On top of what I’ve written already, which has had no effect at all, let’s take a few moments from our busy day to consider what you never or almost never read about in design magazines.
- Book and magazine body-copy typography. You can’t show it in illustrations. It’s too small (also too wide), and it has to be understood in the context of a full page or a spread, which again cannot be illustrated in a thumbnail. It extends over many lines, some of them discontiguous. You can sit there alongside your friend and show body copy to that friend, but it is pretty much unphotographable. (Quick example: What do you know about the use of f-ligatures in Vanity Fair? Could you write down what you know and get it published in a magazine?)
- Fine print. The warnings on a pharmaceutical ad or a chainsaw cannot be reasonably depicted in a magazine. (Corollary: You need to see the exact documents if you’re trying to determine whether or not George Bush draft letters were a fake.)
- Large print. Any kind of type that’s intentionally bigger than normal, unless in a readily photographable display spread, cannot be rendered. You couldn’t write an article about large-print books for grannies because you couldn’t illustrate it. And – this one is near and dear, of course – large-scale signage is consistently misrepresented in tiny photographs. (You can reduce that effect somewhat by including items of known scale in the photo, like people or cars.)
- Letterpress. Type that digs into the page cannot be rendered in a two-dimensional emulsion of ink on paper.
- Unprintable colours. Fluorescent and metallic inks require, at minimum, six-colour printing, which no design magazine uses, save for certain of the advertisements (often the result of contra deals) that keep the magazine afloat.
- Transparency. What if you wanted to write an article about overhead projections in business presentations pre-PowerPoint? You couldn’t. Corollary: X-rays are hard to write about because they’re hard to print. So are slides, SX-70 photographs, and medium- and large-format and glass negatives.
- Paper stock.
- Many Web sites and all Web applications. I argued previously – in Eye, ironically – that Web sites look glittery and jewel-like in reduced thumbnails. And those same sites look shitty and washed-out on a WinNT box with a busted CRT. You don’t get subpixel rendering or any kind of interactivity. If you want to show a change of state, you have to pretend you’re writing another piece on Kyle Cooper’s film titles and give us little still images. (It’s not just an intrinsic contradiction, it’s a dodge.)
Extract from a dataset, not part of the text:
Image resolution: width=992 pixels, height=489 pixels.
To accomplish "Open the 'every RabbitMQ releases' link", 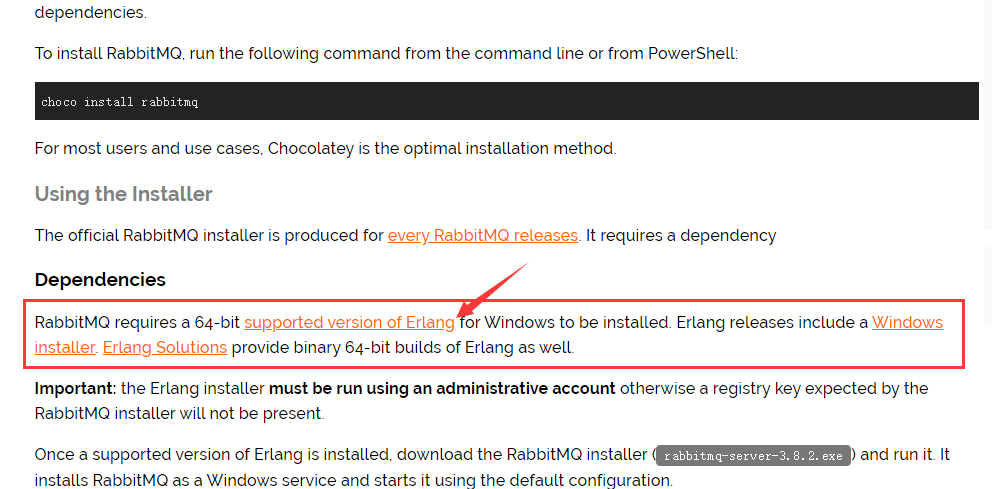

- Any intentional sequence that defies the design-canon narrative. Let’s say you’re the next David Carson, or half of that. And somehow Steven Heller discovers you. He can’t really write about your work because he’d have to show many little snippets from it to make a case. We know that showing little snippets is the problem. But – and here we diverge from the issue of illustration – if you aren’t part of the accepted design narrative, which assumes a continuous evolution from Lascaux to present, you won’t get written about, either. (Ask Natalia Ilyin.)
Maybe something along those lines would be expected with, say, geology or archæology, with its immense object-artifacts, but what I’m talking about here is graphic design used to discuss itself. And it HAS FAIL in ways no one wants to talk about; people are silent about what design magazines are silent about.
All the foregoing are simply excluded from the record, from the human collective memory of graphic design. One or two people here or there might remember they happened, but they can’t prove it because Poynor or Heller never wrote about it. Because, even if we could stand reading what they wrote, they wouldn’t be able to write anything; it’s structurally impossible.
While the Web can handle many of these cases, it cannot handle all of them. In essence, large swaths of graphic design have been and will remain undocumented because it is impossible to document them. The chief culprit, however, is the print magazine, which cannot go the way of the auk, the dodo, and the oryx fast enough.